Tuesday, January 27, 2009
Fallen Hero
His persona was definitely one of a kind. One that begged for respect without him asking for it. He was down to earth, light-hearted, yet so powerful and had full authority. My grandfather was a man of word, of honor, and of power always putting his family back in order. He would not tolerate my aunt being mad at my mother, my uncle upset at grandmother, my cousin upset at one my aunts, or my father mad at my mother. If someone was upset, God forbid, he would force them to reconcile. I loved that about him. He was the glue that kept our family together. He brought us together for every holiday and for every occasion he can possibly come up with.
The last time he had authority over us was February 25th, 2000. We all gathered at the
I couldn’t bear looking at him. He was no longer smiling with his missing front tooth showing. The way he used to laugh kept running through my head. My fallen hero was no longer going to be sitting in his regular chair for Thanksgiving dinner, or Christmas. He was no longer going to make me laugh. He was no longer going to call us to come over, and end up watching one of his Clint Eastwood movies or Lion King for the one hundredth time. He wasn’t going to be there for my 13th birthday. My memories of him still live and his traditions have not subsided.
Thursday, January 22, 2009
East to West

January 21, 2009
My dad is a translator working overseas for the American military. For six months I have not seen him. He writes me emails to explain the dire situation in Iraq. He has been staying at some kind of American base, but he really can't tell me too much information; he is not allowed to he says. He seems happy working there, but I sense through his writing that he misses us. I try to fight back my tears when I read his sweet emails telling me to take care of mom and to tell my sisters to do good in school.

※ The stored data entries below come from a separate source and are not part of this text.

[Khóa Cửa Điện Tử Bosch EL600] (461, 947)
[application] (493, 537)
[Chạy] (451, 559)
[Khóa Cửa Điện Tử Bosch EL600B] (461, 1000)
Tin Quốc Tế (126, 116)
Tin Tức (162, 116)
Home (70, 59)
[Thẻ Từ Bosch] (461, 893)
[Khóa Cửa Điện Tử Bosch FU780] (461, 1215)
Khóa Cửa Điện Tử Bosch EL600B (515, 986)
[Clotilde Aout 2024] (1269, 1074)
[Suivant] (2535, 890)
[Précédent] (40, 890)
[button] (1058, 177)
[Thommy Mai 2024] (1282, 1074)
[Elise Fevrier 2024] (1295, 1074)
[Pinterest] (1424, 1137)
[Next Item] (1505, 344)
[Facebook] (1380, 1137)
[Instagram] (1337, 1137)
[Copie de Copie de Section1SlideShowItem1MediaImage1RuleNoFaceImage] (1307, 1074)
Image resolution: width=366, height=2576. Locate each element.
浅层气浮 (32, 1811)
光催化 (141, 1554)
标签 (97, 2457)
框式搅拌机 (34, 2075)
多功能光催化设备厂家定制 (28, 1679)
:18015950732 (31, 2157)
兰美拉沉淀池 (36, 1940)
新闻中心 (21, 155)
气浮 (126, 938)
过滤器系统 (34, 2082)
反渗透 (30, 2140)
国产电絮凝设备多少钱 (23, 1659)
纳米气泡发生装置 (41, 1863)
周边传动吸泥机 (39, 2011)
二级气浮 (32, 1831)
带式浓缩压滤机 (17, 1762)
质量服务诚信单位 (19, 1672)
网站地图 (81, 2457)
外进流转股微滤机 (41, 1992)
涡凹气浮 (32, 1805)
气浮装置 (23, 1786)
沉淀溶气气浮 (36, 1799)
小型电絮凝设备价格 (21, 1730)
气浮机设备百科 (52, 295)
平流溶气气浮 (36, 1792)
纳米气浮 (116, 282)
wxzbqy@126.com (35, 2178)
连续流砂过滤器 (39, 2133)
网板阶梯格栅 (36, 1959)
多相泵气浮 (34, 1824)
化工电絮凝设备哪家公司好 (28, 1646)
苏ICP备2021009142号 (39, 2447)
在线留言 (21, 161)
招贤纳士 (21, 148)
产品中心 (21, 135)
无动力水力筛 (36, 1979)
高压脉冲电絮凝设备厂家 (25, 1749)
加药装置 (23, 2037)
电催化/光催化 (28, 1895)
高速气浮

He said he would call today, but I have been patiently waiting and mom keeps checking if our phone is working properly. I always wonder what Iraq is like. I always hear that it is not too safe over there, but I am sure it is like America in so many ways. It has to be. I am going to have to ask dad to give me a good description and to take pictures when he has some free time.
January 22, 2009
Dad finally called this morning before I headed out to my boring job. I had a good chat with him before I started passing the phone down to my mom and my other siblings. We talked about school, my job, and I asked him to send me an email with some pictures. After work today I checked my email, he had sent me five pictures. One picture was of him and the people he works with in their uniform. Other pictures were of the churches or the buildings that were recently bombed by terrorists. A feeling of fear for my dad engulfed me as tears streamed down my eyes. The message on the bottom said:
Sweetie, if you are trying to figure out if Iraq and America are similar, they are as similar as they are different. New York isn't exactly California, but still considered America. Mid East isn't exactly the West, but still considered a region containing humanity.